日本の幸福を考える、「幸福途上国ニッポン」を読もう

久しぶりに、面白くて面白くて止まらない新書に出会いました。興奮冷めやりません。

この本の著者目崎さんと出会ったのは、井上英之さんに誘われてパネルディスカッションに参加した、「社会イノベーションのエコシステムをデザインする」という国際会議の後の懇親会でした。私は、自分自身の参加したパネルでのプレゼンで、「未来のエコシステムを創るのは政府ではない。私たち一人ひとりの意志である。私たち一人ひとりが未来のステークホルダーを誰にするかを考え、それが集まったものがエコシステムになるのです」と、熱い問題提起をした直後でした。

目崎さんとの短い対話で、「企業も個人も、ソーシャルイノベーションを手段として捉えるのではなく、基盤となる思想を再構築しなければならない」と熱く語り合いました。

そして彼の近著、「幸福途上国ニッポン」を読みました。

目崎さんは多くの調査データの引用と、彼自身の経験を物語りながら、北欧とラテンアメリカの幸福度の高さ、日本を含む東アジアの幸福度の低さを比較し、そして「幸福度は、個人の選択の自由度と比例する」という仮説を力強く提示します。

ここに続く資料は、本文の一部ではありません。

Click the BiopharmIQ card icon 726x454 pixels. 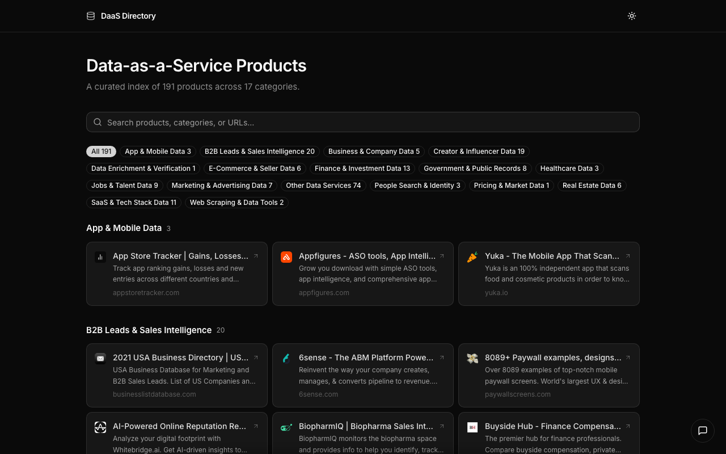click(286, 427)
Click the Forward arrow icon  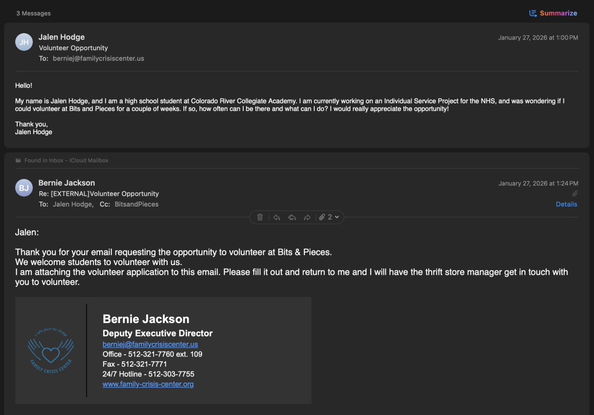[307, 217]
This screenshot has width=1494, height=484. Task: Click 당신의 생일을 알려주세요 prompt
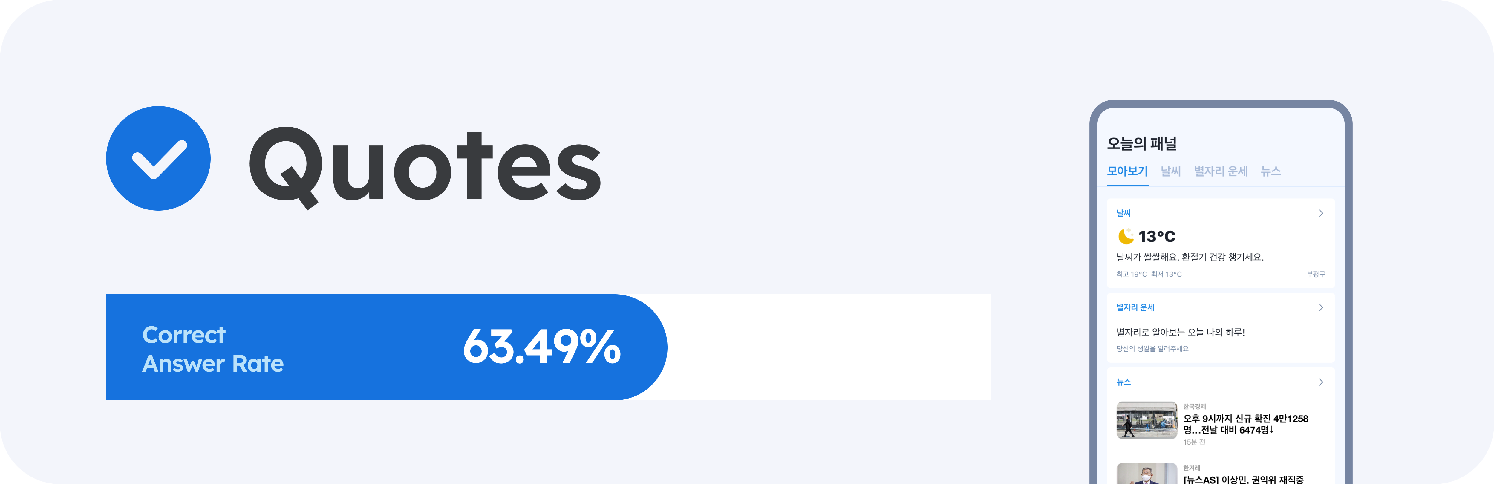[1152, 349]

さらに、「日本の幸福度の低さは、全体主義、常識に合わせる価値観に由来する」と明言します。

本当にその通りだと思いました。自分自身にも思い当たりますし、コンサルティングをしている際の、顧客企業の課題の多くが、この概念ですべて説明がつくと思いました。企業の従業員は、組織内の常識に合わせようとします。全体最適の行為でさえ、部門最適(つまり隣近所との集団行動)により否定されます。その結果、各従業員の自由度は低く、社員満足度も低くなります。「社員の自主性を阻害する構造」の問題を、「組織の生産性」の問題として議論してはいけない。このことを「幸福途上国ニッポン」で強く感じました。この問題は、「会社で働く私たち一人ひとりが、何のために働いて(生きて)いるのか」という根源的な問題として捉える必要があるのです。

仕事の目的を「企業の成長」のみに置くことは、それこそ「全体主義」を助長することに。その結末は、「幸福度の低い日本企業」を増やすことになります。それだけは、防ぎたいです。

この本、ぜひ子供向けにも書いてほしいですね。10月1日にTEDxKids@Tokyoがスタートし、私も登壇します。子供達に、まっすぐなメッセージを伝えられる本が、もっと増えることを願っています。

「日本は幸福度が低いね」と他人事になってはいけません。これを変えていけるのは、私たち自身だけなのです。私たちには、このことを変えていくだけの自由が、本当はあるのですから。

さあ、新しい21世紀の歴史を創りましょう。